(New York, Toronto) Wall Street a terminé en forte baisse mercredi, plombée par des commentaires du patron de la banque centrale américaine écartant l’idée d’une nouvelle baisse automatique des taux d’intérêt d’ici la fin de l’année après celle intervenue mercredi.

Agence France-Presse

Son indice vedette, le Dow Jones, a reculé de 1,2 % pour clôturer à 26 864,27 points et le NASDAQ, à forte coloration technologique, a cédé 1,2 % pour finir à 8175,42 points.

L’indice élargi S&P 500 a perdu 1,1 %, à 2980,38 points.

La baisse des taux d’intérêt, qui a tendance à ravir les courtiers du marché des actions, car elle permet aux ménages, aux entreprises et aux investisseurs d’emprunter moins cher, était largement attendue par les marchés, qui ont initialement peu réagi à cette annonce.  

Mais les indices  ont soudainement perdu du terrain quand le président de la Banque centrale américaine Jerome Powell a écarté l’idée d’un « long cycle » de baisse des taux d’intérêt après celle intervenue mercredi.

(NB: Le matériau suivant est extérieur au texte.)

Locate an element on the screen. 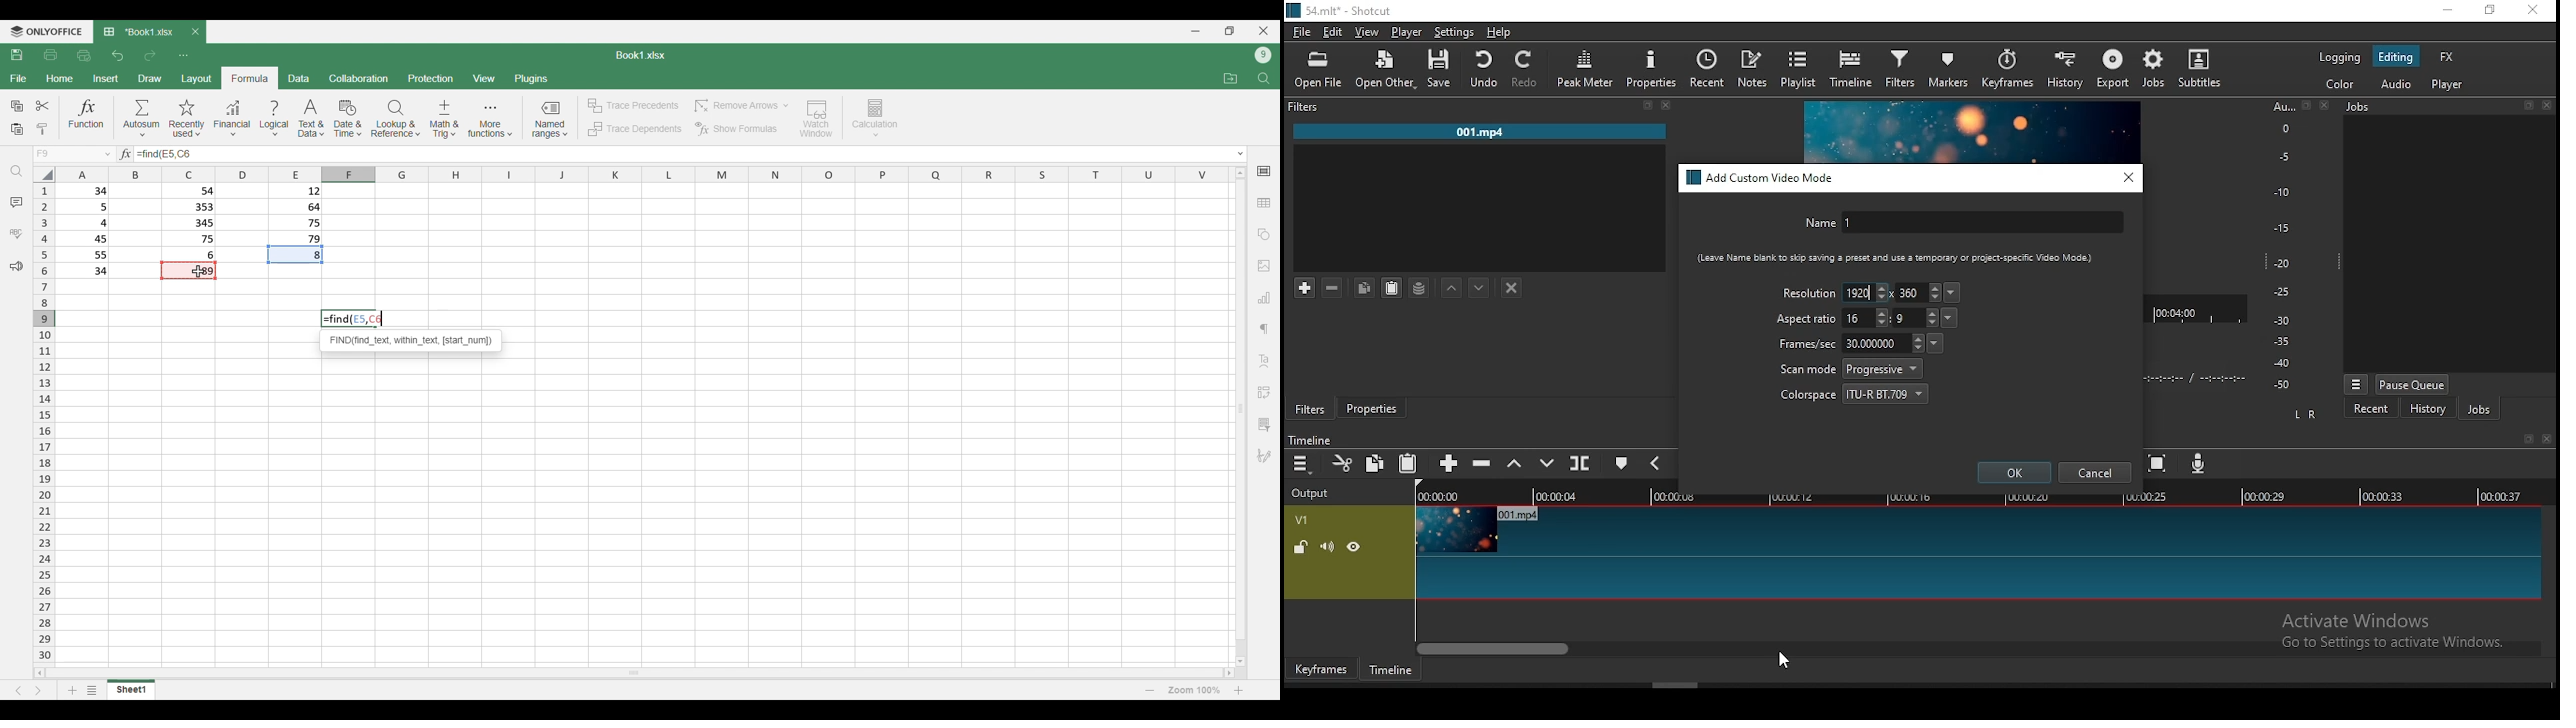 The height and width of the screenshot is (728, 2576). Trace dependents is located at coordinates (634, 129).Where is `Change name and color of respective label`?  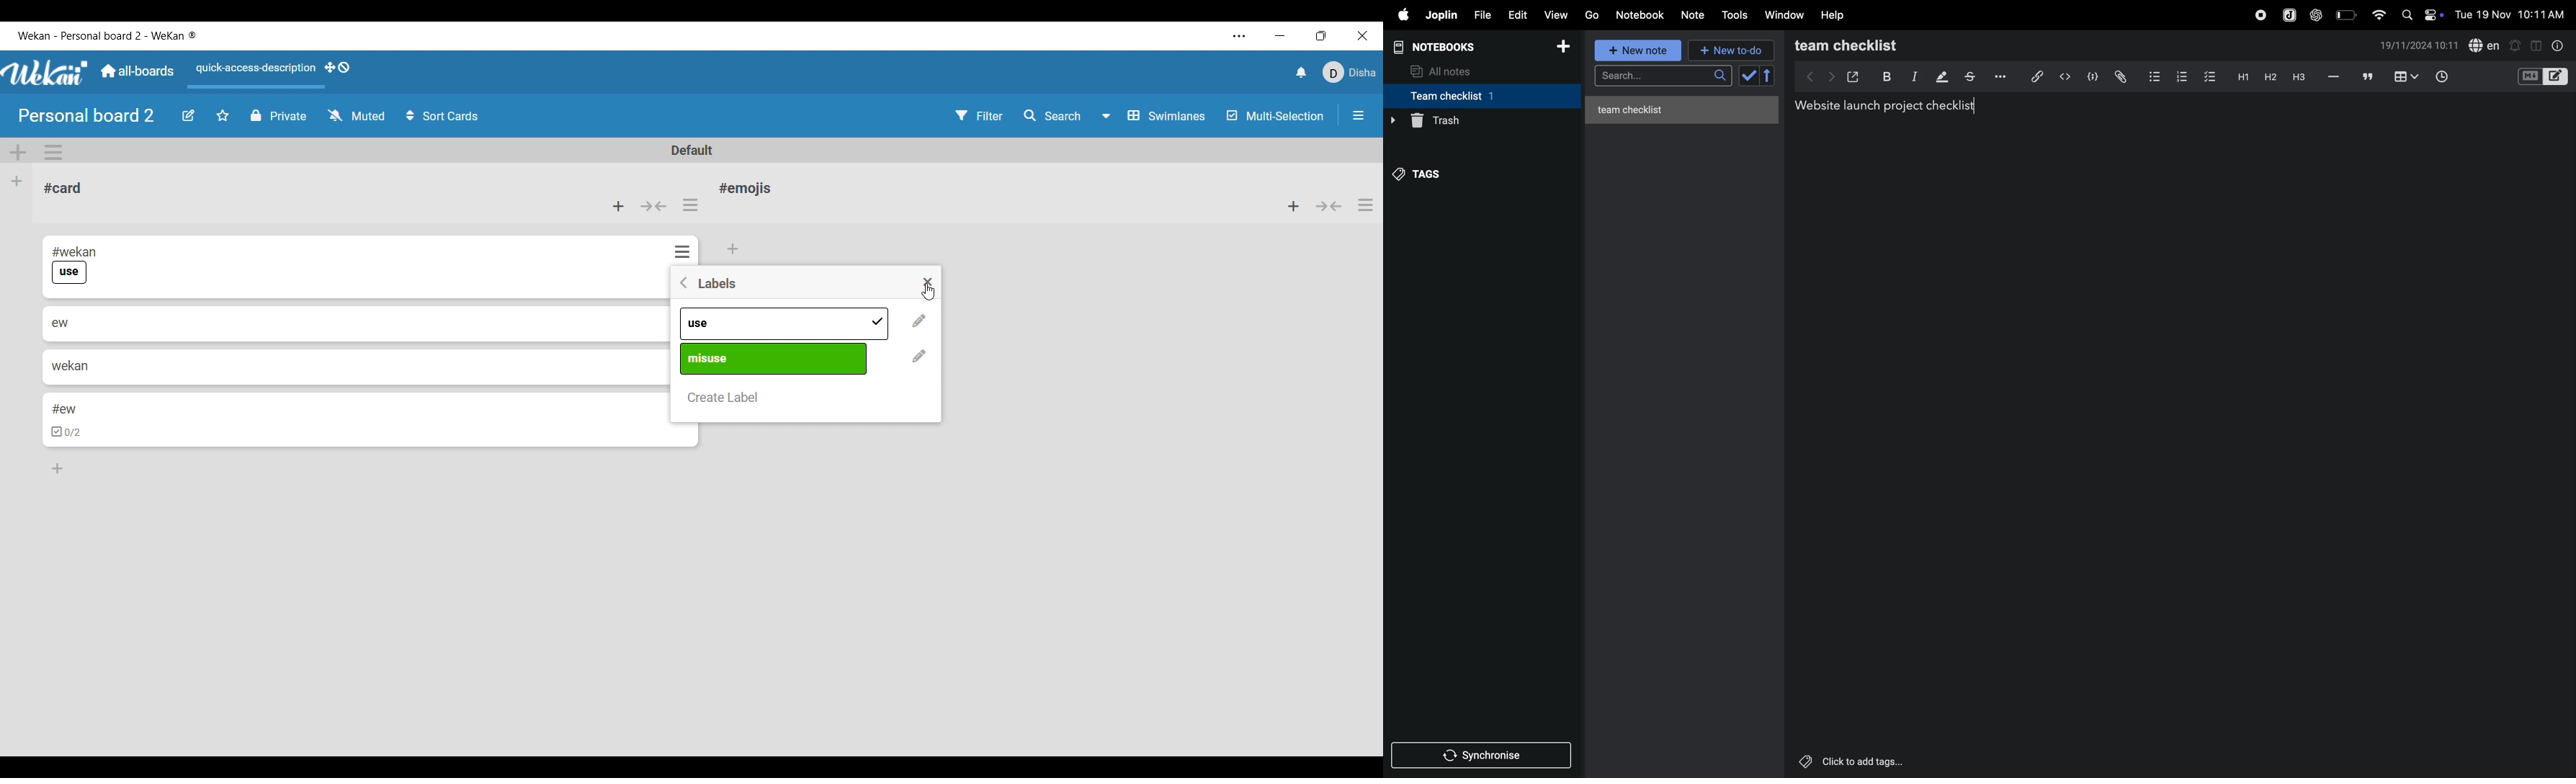 Change name and color of respective label is located at coordinates (920, 356).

M. Powell a toutefois semé quelque peu la confusion en soulignant ensuite que d’autres réductions n’étaient pas exclues.

Alors que Donald Trump ne cesse de reprocher à la Fed de ne pas stimuler assez la première économie du monde, M. Powell a aussi assuré que l’institution ne prenait « jamais en compte la politique ».

« Le marché s’inquiète au final de ne pas forcément avoir autant de baisses des taux qu’il ne l’avait anticipé », a commenté Karl Haeling de LBBW.

Les investisseurs s’étaient à ses yeux « peut-être un peu trop emballés » en faisant beaucoup grimper les indices dans l’anticipation d’un cycle soutenu de baisses des taux. « Déçus que la Fed n’annonce pas des mesures de soutien plus marquées, ils ont décidé d’engranger leurs profits », a-t-il estimé.  

Les courtiers de Wall Street ont été d’autant plus enclins à retirer leur argent de la table que « Jerome Powell n’a pas su très bien vendre pourquoi la Fed a choisi de baisser les taux », a aussi estimé M. Haeling.  

M. Powell a expliqué que la banque prenait une « assurance » sur l’avenir face aux « incertitudes » pesant sur l’économie mondiale, mais aussi la faiblesse « persistante de l’inflation ».

Pourtant la perception qu’a le Comité monétaire de la conjoncture américaine et mondiale a peu évolué par rapport à la dernière réunion il y a six semaines. Et M. Powell a même décrit une économie « proche de ce que l’on souhaite ».

General Electric (GE) a cédé 0,7 %. Le conglomérat est tombé dans le rouge au deuxième trimestre à cause d’une charge liée à la révision en baisse de la valeur de ses réseaux électriques intelligents, mais il a relevé ses objectifs annuels du fait d’un léger mieux dans l’énergie (Alstom).  

L’éditeur de jeux vidéo Electronic Arts (EA), qui produit notamment les populaires jeux de football FIFA, a convaincu les investisseurs mardi avec des revenus en progression et des objectifs ambitieux : l’action a grimpé de 4,4 %.

L’indice composé S&P/TSX de la Bourse de Toronto a rendu 59,49 points (-0,35%) pour terminer la séance avec 16 406,56 points.

Sur le marché des devises, le dollar canadien s’est négocié au cours moyen de 76,06 cents US, en hausse par rapport à son cours moyen de 75,94 cents US de la veille.

À la Bourse des matières premières de New York, le cours du pétrole brut a avancé de 53 cents US à 58,58 $ US le baril, tandis que celui de l’or a reculé de 4,00 $ US à 1437,80 $ US l’once. Le prix du cuivre s’est pour sa part déprécié de 1,25 cent US à 2,67 $ US la livre.